1; just don’t expect to find them on your laptop.

Conventional chemical or “galvanic” batteries, such as the lithium-ion cells in a smartphone or the alkaline batteries in the remote control, are great for draining a lot of energy in a short time. The lithium-ion battery can only run for a few hours without recharging, and in a few years it will lose a significant part of its charging capacity. By comparison, nuclear batteries or betavoltaic cells have been involved in producing small amounts of energy for a long time. They don’t release enough juice to power a smartphone, but depending on the nuclear material they use, they can provide a stable drip for small devices for millennia.

“Can we power an electric vehicle?” The answer is no, says Morgan Boardman, CEO of Arkenlight. To power something that is energy hungry, he says, means that “the mass of the battery would be significantly greater than the mass of the vehicle.” Instead, the company is considering applications where it is impossible or impractical to change a battery regularly, such as sensors in remote or hazardous locations in nuclear waste repositories or satellites. Boardman also sees applications that are closer to home, such as using the company’s nuclear batteries for pacemakers or wearables. It envisions a future in which people save their batteries and change devices, not the other way around. “You’ll replace the fire alarm long before you replace the battery,” says Boardman.

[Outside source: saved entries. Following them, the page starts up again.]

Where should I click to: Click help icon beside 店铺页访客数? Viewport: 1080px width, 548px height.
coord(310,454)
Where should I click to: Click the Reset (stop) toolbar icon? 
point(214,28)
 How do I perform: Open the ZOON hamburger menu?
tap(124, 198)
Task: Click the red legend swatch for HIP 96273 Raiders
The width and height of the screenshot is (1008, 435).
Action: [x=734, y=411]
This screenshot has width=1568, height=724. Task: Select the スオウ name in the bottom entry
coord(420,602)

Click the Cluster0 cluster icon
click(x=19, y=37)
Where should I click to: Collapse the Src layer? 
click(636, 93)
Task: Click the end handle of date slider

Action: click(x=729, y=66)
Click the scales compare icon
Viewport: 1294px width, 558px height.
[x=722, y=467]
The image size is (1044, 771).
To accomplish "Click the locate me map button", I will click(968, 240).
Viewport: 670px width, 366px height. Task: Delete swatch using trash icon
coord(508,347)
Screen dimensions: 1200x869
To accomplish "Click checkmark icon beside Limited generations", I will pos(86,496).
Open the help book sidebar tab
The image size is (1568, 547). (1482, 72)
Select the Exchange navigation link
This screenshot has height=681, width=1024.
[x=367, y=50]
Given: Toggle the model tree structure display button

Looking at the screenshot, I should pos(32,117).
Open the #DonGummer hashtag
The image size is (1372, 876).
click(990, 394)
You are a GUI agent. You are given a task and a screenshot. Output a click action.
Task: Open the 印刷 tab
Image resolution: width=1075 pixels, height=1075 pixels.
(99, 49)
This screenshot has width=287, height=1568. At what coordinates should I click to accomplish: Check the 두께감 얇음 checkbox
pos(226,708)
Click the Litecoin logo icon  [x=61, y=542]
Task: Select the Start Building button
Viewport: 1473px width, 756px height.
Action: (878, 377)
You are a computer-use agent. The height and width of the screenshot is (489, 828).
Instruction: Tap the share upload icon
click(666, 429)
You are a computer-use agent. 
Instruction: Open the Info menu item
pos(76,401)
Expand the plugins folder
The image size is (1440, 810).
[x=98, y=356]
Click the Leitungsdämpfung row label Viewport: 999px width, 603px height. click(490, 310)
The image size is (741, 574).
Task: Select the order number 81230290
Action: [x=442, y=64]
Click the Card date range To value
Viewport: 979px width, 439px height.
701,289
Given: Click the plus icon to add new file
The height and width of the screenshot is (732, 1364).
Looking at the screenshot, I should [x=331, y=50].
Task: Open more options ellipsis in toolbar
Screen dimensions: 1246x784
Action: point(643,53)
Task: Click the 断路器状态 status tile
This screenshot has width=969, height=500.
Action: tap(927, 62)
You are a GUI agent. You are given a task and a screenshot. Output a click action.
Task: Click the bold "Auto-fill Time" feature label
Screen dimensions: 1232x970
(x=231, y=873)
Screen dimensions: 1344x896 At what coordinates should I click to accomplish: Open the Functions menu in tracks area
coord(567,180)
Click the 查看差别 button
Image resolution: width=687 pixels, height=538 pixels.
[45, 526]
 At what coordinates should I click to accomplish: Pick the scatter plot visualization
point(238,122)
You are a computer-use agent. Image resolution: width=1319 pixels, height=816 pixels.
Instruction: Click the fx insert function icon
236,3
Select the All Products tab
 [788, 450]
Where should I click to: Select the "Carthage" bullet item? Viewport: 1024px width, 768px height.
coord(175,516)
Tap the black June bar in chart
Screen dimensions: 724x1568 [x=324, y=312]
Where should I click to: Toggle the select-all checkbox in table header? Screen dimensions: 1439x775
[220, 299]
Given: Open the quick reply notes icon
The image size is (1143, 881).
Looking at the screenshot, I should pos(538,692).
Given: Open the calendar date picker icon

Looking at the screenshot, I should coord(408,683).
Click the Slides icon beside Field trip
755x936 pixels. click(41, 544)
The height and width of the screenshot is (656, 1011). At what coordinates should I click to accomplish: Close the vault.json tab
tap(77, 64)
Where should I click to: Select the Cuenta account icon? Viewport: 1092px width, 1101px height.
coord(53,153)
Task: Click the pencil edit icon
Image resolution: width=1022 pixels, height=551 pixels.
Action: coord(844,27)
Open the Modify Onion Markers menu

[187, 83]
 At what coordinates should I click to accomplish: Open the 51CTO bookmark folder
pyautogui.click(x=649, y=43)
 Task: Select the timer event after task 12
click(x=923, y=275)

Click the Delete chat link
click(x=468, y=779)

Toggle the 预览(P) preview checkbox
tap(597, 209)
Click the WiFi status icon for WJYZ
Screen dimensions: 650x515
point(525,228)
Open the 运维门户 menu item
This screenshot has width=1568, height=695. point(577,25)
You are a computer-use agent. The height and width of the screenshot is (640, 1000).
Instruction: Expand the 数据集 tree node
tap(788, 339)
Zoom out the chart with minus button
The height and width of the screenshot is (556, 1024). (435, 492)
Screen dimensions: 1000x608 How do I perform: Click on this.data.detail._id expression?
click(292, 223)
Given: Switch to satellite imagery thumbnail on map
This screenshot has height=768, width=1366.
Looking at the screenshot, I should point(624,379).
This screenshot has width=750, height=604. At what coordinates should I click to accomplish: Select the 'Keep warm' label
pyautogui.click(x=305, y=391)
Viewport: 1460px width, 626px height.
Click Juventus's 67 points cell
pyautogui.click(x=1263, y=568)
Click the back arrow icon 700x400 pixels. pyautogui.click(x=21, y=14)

Not surprisingly, many people may not like the idea of ​​having something radioactive somewhere near them. But the health risks of betavoltaics are comparable to the health risks of exit signs that use a radioactive material called tritium to achieve their red glow. Unlike gamma rays or other more dangerous types of radiation, beta particles can be stopped in their tracks with just a few millimeters of shielding. “Usually, the battery wall alone is enough to stop emissions,” said Lance Hubbard, a materials scientist at the Pacific National Laboratory who is not affiliated with Arkenlight. “The inside is not radioactive at all and that makes them very safe for humans.” And, he added, when the nuclear battery runs out, it disintegrates to a stable state, which means there is no remnant of nuclear waste.